Exercise requirements:
Could you copy every record below exactly as it is written?

Material for this task Start Marker

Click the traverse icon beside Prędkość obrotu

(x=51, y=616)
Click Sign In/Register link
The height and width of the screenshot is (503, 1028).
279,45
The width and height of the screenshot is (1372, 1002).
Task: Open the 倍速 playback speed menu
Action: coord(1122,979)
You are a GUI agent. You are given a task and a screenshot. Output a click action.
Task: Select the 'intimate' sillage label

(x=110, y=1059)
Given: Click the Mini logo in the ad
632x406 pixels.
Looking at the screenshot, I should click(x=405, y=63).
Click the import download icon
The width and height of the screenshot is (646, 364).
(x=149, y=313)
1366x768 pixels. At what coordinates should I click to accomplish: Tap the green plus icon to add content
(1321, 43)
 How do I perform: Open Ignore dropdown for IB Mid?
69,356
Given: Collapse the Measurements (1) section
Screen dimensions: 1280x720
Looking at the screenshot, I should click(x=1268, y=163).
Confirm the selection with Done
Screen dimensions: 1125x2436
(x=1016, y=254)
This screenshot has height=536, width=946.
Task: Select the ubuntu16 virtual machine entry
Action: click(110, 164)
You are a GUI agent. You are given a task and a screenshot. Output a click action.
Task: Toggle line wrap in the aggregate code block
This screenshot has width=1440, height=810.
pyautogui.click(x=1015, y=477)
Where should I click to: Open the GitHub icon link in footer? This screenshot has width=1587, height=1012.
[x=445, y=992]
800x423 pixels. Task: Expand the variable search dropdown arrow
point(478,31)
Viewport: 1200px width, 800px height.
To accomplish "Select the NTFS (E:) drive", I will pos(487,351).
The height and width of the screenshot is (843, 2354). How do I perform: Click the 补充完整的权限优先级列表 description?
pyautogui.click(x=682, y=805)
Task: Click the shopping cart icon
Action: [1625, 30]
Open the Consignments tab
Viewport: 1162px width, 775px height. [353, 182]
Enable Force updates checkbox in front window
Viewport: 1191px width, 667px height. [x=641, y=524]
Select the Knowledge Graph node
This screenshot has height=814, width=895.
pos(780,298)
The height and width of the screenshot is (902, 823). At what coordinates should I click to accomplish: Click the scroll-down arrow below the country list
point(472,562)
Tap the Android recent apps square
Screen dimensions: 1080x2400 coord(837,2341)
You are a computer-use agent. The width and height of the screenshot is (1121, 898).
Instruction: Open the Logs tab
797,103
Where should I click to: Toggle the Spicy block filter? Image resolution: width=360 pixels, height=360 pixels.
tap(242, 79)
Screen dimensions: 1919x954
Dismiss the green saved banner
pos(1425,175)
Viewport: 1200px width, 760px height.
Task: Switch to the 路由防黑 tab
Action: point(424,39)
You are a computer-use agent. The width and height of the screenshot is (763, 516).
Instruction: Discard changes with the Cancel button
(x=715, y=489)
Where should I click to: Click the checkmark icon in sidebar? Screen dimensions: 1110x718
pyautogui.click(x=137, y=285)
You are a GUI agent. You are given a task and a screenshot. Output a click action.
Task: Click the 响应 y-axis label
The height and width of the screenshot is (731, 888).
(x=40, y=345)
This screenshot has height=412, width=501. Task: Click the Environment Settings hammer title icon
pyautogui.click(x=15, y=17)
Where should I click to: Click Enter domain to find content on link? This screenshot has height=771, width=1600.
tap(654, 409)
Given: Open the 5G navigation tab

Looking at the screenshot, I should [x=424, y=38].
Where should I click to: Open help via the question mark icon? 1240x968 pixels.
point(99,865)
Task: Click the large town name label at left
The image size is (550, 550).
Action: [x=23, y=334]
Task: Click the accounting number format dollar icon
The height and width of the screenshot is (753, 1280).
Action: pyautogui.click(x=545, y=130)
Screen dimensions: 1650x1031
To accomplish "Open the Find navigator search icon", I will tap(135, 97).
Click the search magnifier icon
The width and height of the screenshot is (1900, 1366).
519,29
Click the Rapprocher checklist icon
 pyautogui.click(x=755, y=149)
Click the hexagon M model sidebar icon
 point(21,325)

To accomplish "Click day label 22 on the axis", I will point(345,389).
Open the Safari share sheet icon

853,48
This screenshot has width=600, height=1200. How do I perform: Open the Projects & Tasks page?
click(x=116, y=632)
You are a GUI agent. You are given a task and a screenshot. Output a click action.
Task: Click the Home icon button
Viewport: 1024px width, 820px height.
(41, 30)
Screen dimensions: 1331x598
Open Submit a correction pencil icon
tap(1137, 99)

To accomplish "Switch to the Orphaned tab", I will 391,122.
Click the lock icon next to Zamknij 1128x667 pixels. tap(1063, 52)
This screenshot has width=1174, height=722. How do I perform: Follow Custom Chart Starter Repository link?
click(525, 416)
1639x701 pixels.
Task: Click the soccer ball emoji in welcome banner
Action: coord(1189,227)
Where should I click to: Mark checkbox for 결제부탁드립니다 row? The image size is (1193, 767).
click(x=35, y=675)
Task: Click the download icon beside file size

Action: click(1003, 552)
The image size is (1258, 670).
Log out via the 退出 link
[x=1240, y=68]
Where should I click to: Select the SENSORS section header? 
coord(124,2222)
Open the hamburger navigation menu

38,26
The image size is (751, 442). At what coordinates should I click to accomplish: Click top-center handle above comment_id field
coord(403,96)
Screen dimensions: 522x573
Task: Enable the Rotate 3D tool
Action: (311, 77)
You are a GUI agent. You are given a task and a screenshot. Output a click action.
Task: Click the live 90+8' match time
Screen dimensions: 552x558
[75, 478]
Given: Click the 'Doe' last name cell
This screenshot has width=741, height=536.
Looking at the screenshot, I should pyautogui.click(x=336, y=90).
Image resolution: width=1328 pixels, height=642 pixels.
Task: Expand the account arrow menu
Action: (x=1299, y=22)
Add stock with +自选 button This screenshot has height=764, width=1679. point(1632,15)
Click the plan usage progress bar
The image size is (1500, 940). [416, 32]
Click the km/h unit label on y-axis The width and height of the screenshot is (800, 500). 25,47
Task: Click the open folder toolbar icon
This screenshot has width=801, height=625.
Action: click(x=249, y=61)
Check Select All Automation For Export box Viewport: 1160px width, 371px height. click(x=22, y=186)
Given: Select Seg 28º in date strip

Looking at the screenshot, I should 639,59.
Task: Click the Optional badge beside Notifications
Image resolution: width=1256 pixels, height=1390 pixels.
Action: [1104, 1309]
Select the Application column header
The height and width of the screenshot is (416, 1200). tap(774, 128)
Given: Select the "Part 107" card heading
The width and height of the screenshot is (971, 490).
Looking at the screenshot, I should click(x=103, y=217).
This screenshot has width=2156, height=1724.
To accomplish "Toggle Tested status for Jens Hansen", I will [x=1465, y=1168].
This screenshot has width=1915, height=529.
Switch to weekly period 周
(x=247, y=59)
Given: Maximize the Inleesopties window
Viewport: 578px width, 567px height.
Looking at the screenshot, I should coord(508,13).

Material for this task End Marker

Task output:
Click the traverse icon beside Prędkość obrotu

(x=51, y=616)
Click Sign In/Register link
The height and width of the screenshot is (503, 1028).
279,45
The width and height of the screenshot is (1372, 1002).
Task: Open the 倍速 playback speed menu
Action: coord(1122,979)
You are a GUI agent. You are given a task and a screenshot. Output a click action.
Task: Select the 'intimate' sillage label

(x=110, y=1059)
Given: Click the Mini logo in the ad
632x406 pixels.
Looking at the screenshot, I should click(x=405, y=63).
Click the import download icon
The width and height of the screenshot is (646, 364).
(x=149, y=313)
1366x768 pixels. At what coordinates should I click to accomplish: Tap the green plus icon to add content
(1321, 43)
 How do I perform: Open Ignore dropdown for IB Mid?
69,356
Given: Collapse the Measurements (1) section
Screen dimensions: 1280x720
Looking at the screenshot, I should click(x=1268, y=163).
Confirm the selection with Done
Screen dimensions: 1125x2436
(x=1016, y=254)
This screenshot has height=536, width=946.
Task: Select the ubuntu16 virtual machine entry
Action: click(110, 164)
You are a GUI agent. You are given a task and a screenshot. Output a click action.
Task: Toggle line wrap in the aggregate code block
This screenshot has width=1440, height=810.
pyautogui.click(x=1015, y=477)
Where should I click to: Open the GitHub icon link in footer? This screenshot has width=1587, height=1012.
[x=445, y=992]
800x423 pixels. Task: Expand the variable search dropdown arrow
point(478,31)
Viewport: 1200px width, 800px height.
To accomplish "Select the NTFS (E:) drive", I will pos(487,351).
The height and width of the screenshot is (843, 2354). How do I perform: Click the 补充完整的权限优先级列表 description?
pyautogui.click(x=682, y=805)
Task: Click the shopping cart icon
Action: [1625, 30]
Open the Consignments tab
Viewport: 1162px width, 775px height. [353, 182]
Enable Force updates checkbox in front window
Viewport: 1191px width, 667px height. [x=641, y=524]
Select the Knowledge Graph node
This screenshot has height=814, width=895.
pos(780,298)
The height and width of the screenshot is (902, 823). At what coordinates should I click to accomplish: Click the scroll-down arrow below the country list
point(472,562)
Tap the Android recent apps square
Screen dimensions: 1080x2400 coord(837,2341)
You are a computer-use agent. The width and height of the screenshot is (1121, 898).
Instruction: Open the Logs tab
797,103
Where should I click to: Toggle the Spicy block filter? Image resolution: width=360 pixels, height=360 pixels.
tap(242, 79)
Screen dimensions: 1919x954
Dismiss the green saved banner
pos(1425,175)
Viewport: 1200px width, 760px height.
Task: Switch to the 路由防黑 tab
Action: point(424,39)
You are a computer-use agent. The width and height of the screenshot is (763, 516).
Instruction: Discard changes with the Cancel button
(x=715, y=489)
Where should I click to: Click the checkmark icon in sidebar? Screen dimensions: 1110x718
pyautogui.click(x=137, y=285)
You are a GUI agent. You are given a task and a screenshot. Output a click action.
Task: Click the 响应 y-axis label
The height and width of the screenshot is (731, 888).
(x=40, y=345)
This screenshot has height=412, width=501. Task: Click the Environment Settings hammer title icon
pyautogui.click(x=15, y=17)
Where should I click to: Click Enter domain to find content on link? This screenshot has height=771, width=1600.
tap(654, 409)
Given: Open the 5G navigation tab

Looking at the screenshot, I should [x=424, y=38].
Where should I click to: Open help via the question mark icon? 1240x968 pixels.
point(99,865)
Task: Click the large town name label at left
The image size is (550, 550).
Action: [x=23, y=334]
Task: Click the accounting number format dollar icon
The height and width of the screenshot is (753, 1280).
Action: pyautogui.click(x=545, y=130)
Screen dimensions: 1650x1031
To accomplish "Open the Find navigator search icon", I will tap(135, 97).
Click the search magnifier icon
The width and height of the screenshot is (1900, 1366).
519,29
Click the Rapprocher checklist icon
 pyautogui.click(x=755, y=149)
Click the hexagon M model sidebar icon
 point(21,325)

To accomplish "Click day label 22 on the axis", I will point(345,389).
Open the Safari share sheet icon

853,48
This screenshot has width=600, height=1200. How do I perform: Open the Projects & Tasks page?
click(x=116, y=632)
You are a GUI agent. You are given a task and a screenshot. Output a click action.
Task: Click the Home icon button
Viewport: 1024px width, 820px height.
(41, 30)
Screen dimensions: 1331x598
Open Submit a correction pencil icon
tap(1137, 99)

To accomplish "Switch to the Orphaned tab", I will 391,122.
Click the lock icon next to Zamknij 1128x667 pixels. tap(1063, 52)
This screenshot has width=1174, height=722. How do I perform: Follow Custom Chart Starter Repository link?
click(525, 416)
1639x701 pixels.
Task: Click the soccer ball emoji in welcome banner
Action: coord(1189,227)
Where should I click to: Mark checkbox for 결제부탁드립니다 row? The image size is (1193, 767).
click(x=35, y=675)
Task: Click the download icon beside file size

Action: click(1003, 552)
The image size is (1258, 670).
Log out via the 退出 link
[x=1240, y=68]
Where should I click to: Select the SENSORS section header? 
coord(124,2222)
Open the hamburger navigation menu

38,26
The image size is (751, 442). At what coordinates should I click to accomplish: Click top-center handle above comment_id field
coord(403,96)
Screen dimensions: 522x573
Task: Enable the Rotate 3D tool
Action: (311, 77)
You are a GUI agent. You are given a task and a screenshot. Output a click action.
Task: Click the live 90+8' match time
Screen dimensions: 552x558
[75, 478]
Given: Click the 'Doe' last name cell
This screenshot has width=741, height=536.
Looking at the screenshot, I should pyautogui.click(x=336, y=90).
Image resolution: width=1328 pixels, height=642 pixels.
Task: Expand the account arrow menu
Action: (x=1299, y=22)
Add stock with +自选 button This screenshot has height=764, width=1679. point(1632,15)
Click the plan usage progress bar
The image size is (1500, 940). [416, 32]
Click the km/h unit label on y-axis The width and height of the screenshot is (800, 500). 25,47
Task: Click the open folder toolbar icon
This screenshot has width=801, height=625.
Action: click(x=249, y=61)
Check Select All Automation For Export box Viewport: 1160px width, 371px height. click(x=22, y=186)
Given: Select Seg 28º in date strip

Looking at the screenshot, I should 639,59.
Task: Click the Optional badge beside Notifications
Image resolution: width=1256 pixels, height=1390 pixels.
Action: [1104, 1309]
Select the Application column header
The height and width of the screenshot is (416, 1200). tap(774, 128)
Given: Select the "Part 107" card heading
The width and height of the screenshot is (971, 490).
Looking at the screenshot, I should click(x=103, y=217).
This screenshot has width=2156, height=1724.
To accomplish "Toggle Tested status for Jens Hansen", I will [x=1465, y=1168].
This screenshot has width=1915, height=529.
Switch to weekly period 周
(x=247, y=59)
Given: Maximize the Inleesopties window
Viewport: 578px width, 567px height.
Looking at the screenshot, I should coord(508,13).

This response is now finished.